Launch a mapreduce job from eclipse

I've written a mapreduce program in Java, which I can submit to a remote cluster running in distributed mode. Currently, I submit the job using the following steps:
export the mapreuce job as a jar (e.g. myMRjob.jar)
submit the job to the remote cluster using the following shell command: hadoop jar myMRjob.jar
I would like to submit the job directly from Eclipse when I try to run the program. How can I do this?
I am currently using CDH3, and an abridged version of my conf is:
conf.set("hbase.zookeeper.quorum", getZookeeperServers());
conf.set("fs.default.name","hdfs://namenode/");
conf.set("mapred.job.tracker", "jobtracker:jtPort");
Job job = new Job(conf, "COUNT ROWS");
job.setJarByClass(CountRows.class);
// Set up Mapper
TableMapReduceUtil.initTableMapperJob(inputTable, scan,
CountRows.MyMapper.class, ImmutableBytesWritable.class,
ImmutableBytesWritable.class, job);
// Set up Reducer
job.setReducerClass(CountRows.MyReducer.class);
job.setNumReduceTasks(16);
// Setup Overall Output
job.setOutputFormatClass(MultiTableOutputFormat.class);
job.submit();
When I run this directly from Eclipse, the job is launched but Hadoop cannot find the mappers/reducers. I get the following errors:
12/06/27 23:23:29 INFO mapred.JobClient: map 0% reduce 0%
12/06/27 23:23:37 INFO mapred.JobClient: Task Id : attempt_201206152147_0645_m_000000_0, Status : FAILED
java.lang.RuntimeException: java.lang.ClassNotFoundException: com.mypkg.mapreduce.CountRows$MyMapper
at org.apache.hadoop.conf.Configuration.getClass(Configuration.java:996)

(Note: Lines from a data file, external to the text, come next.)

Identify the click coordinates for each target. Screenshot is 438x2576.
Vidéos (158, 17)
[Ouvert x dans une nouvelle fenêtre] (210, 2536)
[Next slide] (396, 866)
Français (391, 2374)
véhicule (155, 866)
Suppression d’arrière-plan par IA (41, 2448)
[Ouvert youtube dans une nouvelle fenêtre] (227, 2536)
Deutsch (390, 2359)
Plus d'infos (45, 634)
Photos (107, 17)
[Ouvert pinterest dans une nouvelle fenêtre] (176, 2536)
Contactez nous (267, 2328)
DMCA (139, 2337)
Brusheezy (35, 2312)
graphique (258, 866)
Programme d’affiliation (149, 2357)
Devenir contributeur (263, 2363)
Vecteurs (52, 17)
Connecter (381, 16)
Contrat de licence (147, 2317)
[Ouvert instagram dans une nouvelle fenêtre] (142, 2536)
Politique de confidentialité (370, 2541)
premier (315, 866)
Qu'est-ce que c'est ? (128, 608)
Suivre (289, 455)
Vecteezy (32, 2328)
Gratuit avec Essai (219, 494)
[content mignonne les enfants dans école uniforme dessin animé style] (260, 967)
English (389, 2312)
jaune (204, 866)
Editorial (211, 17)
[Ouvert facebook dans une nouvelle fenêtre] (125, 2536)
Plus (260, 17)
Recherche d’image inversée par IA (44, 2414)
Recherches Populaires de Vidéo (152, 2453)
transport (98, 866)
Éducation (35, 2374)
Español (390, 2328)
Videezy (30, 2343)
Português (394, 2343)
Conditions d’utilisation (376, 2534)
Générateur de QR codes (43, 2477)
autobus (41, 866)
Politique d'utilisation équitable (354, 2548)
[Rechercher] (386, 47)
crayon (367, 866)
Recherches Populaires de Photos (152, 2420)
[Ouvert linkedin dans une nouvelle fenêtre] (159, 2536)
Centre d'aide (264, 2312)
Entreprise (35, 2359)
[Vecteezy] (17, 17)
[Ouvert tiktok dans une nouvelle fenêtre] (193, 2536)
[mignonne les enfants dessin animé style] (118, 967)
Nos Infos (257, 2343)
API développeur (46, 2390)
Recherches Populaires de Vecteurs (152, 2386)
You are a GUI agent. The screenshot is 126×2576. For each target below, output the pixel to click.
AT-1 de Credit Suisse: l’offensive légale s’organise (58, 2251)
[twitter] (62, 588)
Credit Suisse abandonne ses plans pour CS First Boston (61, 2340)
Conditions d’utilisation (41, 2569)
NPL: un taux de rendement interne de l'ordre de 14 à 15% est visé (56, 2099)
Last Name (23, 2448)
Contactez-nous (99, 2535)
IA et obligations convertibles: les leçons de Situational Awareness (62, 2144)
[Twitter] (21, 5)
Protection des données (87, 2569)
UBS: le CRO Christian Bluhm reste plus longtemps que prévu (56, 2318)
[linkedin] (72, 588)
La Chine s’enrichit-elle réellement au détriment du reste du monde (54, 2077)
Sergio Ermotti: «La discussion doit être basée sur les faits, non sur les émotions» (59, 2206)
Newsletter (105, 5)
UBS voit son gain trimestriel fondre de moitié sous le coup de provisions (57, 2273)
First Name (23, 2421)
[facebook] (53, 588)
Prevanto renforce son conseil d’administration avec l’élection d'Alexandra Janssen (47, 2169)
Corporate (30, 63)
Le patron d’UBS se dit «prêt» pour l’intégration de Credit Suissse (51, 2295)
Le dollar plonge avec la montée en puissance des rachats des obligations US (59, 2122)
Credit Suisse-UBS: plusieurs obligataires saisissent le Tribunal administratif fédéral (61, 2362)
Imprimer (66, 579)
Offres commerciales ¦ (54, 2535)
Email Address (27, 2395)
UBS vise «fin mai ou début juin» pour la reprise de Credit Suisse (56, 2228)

at org.apache.hadoop.mapreduce.JobContext.getMapperClass(JobContext.java:212)
at org.apache.hadoop.mapred.MapTask.runNewMapper(MapTask.java:602)
at org.apache.hadoop.mapred.MapTask.run(MapTask.java:323)

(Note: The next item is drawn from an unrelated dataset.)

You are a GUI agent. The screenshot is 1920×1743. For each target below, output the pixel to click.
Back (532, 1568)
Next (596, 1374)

at org.apache.hadoop.mapred.Child$4.run(Child.java:270)
at java.security.AccessController.doPrivileged(Native Method)
at javax.security.auth.Subject.doAs(Subject.java:396)
at org.apache.hadoop.security.UserGroupInformation.doAs(UserGroupInformation.java:1127)
at org.apache.hadoop.mapred.Child.main(Child.java:264)
...
Does anyone know how to get past these errors? If I can fix this, I can integrate more MR jobs into my scripts which would be awesome!
If you're submitting the hadoop job from within the Eclipse project that defines the classes for the job then you most probably have a classpath problem.
The job.setjarByClass(CountRows.class) call is finding the class file on the build classpath, and not in the CountRows.jar (which may or may not have been built yet, or even on the classpath).
You should be able to assert this is true by printing out the result of job.getJar() after you call job.setjarByClass(..), and if it doesn't display a jar filepath, then it's found the build class, rather than the jar'd class
What worked for me was exporting a runnable JAR (the difference between it and a JAR is that the first defines the class, which has the main method) and selecting the "packaging required libraries into JAR" option (choosing the "extracting..." option leads to duplicate errors and it also has to extract the class files from the jars, which, ultimately, in my case, resulted in not resolving the class not found exception).
After that, you can just set the jar, as was suggested by Chris White. For Windows it would look like this: job.setJar("C:\\\MyJar.jar");
If it helps anybody, I made a presentation on what I learned from creating a MapReduce project and running it in Hadoop 2.2.0 in Windows 7 (in Eclipse Luna)
I have used this method from the following website to configure a Map/Reduce project of mine to run the project using Eclipse (w/o exporting project as JAR)
Configuring Eclipse to run Hadoop Map/Reduce project
Note: If you decide to debug you program, your Mapper class and Reducer class won't be debug-able.
Hope it helps. :)